1493_ Uncovering the New World Columbus Created - Charles C. Mann [229]
I make one big exception to this rule. In this book, indigenous people are usually referred to by their ethnic names, not by a geographic label. In the modern context, it seemed to me forgivable to refer to people from Yuegang as “Chinese,” even if they would not have used that name. But it seemed foolish to refer to, say, the Inka as “Peruvians”—the gap between the Inka empire and modern Peru is too great. I make exceptions to my exception. In Chapter 9, for instance, I refer several times to “Angolans” in Palmares, because it is not clear which ethnic group from the area that is now modern Angola they belonged to. A bigger exception, as I imagine the reader is already thinking, is my use of the term “Indian.” On the simplest level, the plain sense of the word is wrong—among other things, Indians are not from India. (“Red Indians,” sometimes heard in Britain, is not preferred as a way to distinguish Indians from the Americas from Indians from India.) Unfortunately, alternative terms are no better. “Native American,” for instance, literally means someone who was born in the Western Hemisphere. My family and I are native Americans—yet we are not Indians. Canada has introduced the term “First Nations,” an admirable term, but one that lacks useful adjectival and possessive forms. As a writer, I am reluctant to inflict terms on readers that I cannot easily say.

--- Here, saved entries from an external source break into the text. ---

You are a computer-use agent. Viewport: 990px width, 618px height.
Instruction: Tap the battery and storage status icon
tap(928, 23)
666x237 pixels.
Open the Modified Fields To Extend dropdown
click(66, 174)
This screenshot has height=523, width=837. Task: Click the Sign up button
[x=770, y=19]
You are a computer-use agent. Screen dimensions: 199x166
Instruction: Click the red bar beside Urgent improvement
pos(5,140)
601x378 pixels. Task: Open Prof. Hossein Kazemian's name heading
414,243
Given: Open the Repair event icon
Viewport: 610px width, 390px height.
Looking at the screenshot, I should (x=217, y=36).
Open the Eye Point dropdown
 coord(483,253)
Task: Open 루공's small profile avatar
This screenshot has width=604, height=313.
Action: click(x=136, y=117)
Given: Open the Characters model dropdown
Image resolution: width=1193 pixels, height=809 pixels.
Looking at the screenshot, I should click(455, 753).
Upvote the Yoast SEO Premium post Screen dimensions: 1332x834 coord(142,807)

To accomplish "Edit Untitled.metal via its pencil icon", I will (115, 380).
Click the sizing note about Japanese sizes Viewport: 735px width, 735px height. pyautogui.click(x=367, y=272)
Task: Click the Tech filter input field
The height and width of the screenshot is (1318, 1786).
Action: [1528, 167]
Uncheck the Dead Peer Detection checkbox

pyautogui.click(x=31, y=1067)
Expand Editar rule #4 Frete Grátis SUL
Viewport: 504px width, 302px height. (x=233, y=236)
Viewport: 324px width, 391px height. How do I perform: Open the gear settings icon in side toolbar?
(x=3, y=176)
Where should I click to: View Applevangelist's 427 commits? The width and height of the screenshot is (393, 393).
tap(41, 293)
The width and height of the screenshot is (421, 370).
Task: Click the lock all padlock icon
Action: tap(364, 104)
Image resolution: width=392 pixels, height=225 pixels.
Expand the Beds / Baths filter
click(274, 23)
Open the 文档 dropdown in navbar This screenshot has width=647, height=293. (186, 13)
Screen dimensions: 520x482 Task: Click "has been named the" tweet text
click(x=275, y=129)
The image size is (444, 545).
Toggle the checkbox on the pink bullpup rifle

On a deeper level, “Indian,” “Native American,” and “indigenous” are remote from the way the Americas’ original inhabitants thought about themselves. Just as sixteenth- and seventeenth-century Europeans did not describe themselves as “Europeans,” the inhabitants of the Western Hemisphere in that same era did not think in terms of any collective entity. Today, such group nouns are important. In my experience, indigenous Americans tend to use the word “Indian” when referring to their fellows. For better or worse, I am following their example.
APPENDIX B
Globalization in Beta
Why did Fujian become the center of the silver trade, and not some other place in China? One answer is that it was the region in China most experienced with exchange across the ocean. The fabled city of Zaytun, one bay north of Yuegang, was the eastern terminus of the maritime Silk Road.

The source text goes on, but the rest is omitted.